**Records:**
^^^^^^^^

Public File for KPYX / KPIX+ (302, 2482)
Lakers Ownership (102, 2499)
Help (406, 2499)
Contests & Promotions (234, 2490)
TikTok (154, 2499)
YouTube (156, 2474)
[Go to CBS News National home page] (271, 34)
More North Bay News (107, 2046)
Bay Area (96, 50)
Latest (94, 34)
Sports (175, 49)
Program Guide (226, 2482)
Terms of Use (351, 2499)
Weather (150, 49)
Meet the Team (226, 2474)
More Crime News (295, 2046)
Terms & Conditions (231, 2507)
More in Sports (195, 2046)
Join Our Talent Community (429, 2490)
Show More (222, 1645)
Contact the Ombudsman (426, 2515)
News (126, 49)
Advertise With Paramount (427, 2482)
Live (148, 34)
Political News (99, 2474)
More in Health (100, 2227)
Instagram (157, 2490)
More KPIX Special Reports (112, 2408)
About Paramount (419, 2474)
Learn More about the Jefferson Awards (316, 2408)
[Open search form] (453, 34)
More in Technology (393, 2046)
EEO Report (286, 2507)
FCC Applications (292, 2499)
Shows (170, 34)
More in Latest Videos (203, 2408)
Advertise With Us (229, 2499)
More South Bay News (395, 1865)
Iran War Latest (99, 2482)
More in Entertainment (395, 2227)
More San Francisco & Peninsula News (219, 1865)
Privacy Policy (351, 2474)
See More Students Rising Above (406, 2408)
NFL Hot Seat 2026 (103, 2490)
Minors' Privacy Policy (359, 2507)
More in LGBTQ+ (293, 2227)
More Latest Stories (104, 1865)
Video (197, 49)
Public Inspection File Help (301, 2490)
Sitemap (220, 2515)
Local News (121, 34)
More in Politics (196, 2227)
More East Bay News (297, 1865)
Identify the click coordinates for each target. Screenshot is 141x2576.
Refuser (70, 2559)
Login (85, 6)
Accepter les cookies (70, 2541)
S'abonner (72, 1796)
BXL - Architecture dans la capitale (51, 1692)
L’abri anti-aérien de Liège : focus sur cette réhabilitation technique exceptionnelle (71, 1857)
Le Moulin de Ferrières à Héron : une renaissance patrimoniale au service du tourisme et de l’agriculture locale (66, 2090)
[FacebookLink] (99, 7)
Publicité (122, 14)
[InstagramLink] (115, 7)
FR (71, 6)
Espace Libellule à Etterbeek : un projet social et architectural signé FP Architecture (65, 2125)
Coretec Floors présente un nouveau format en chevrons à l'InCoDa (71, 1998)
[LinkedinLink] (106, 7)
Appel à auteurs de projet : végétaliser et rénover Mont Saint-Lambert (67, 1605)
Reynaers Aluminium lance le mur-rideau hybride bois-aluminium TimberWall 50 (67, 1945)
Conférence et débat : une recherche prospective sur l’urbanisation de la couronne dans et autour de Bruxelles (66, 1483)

^^^^^^^^

**Brief:** The range runs from the line above containing "NFL Hot Seat 2026 (103, 2490)" to the line containing "More East Bay News (297, 1865)", inclusive. Restate those lines word for word and no others.

**Answer space:**
NFL Hot Seat 2026 (103, 2490)
Minors' Privacy Policy (359, 2507)
More in LGBTQ+ (293, 2227)
More Latest Stories (104, 1865)
Video (197, 49)
Public Inspection File Help (301, 2490)
Sitemap (220, 2515)
Local News (121, 34)
More in Politics (196, 2227)
More East Bay News (297, 1865)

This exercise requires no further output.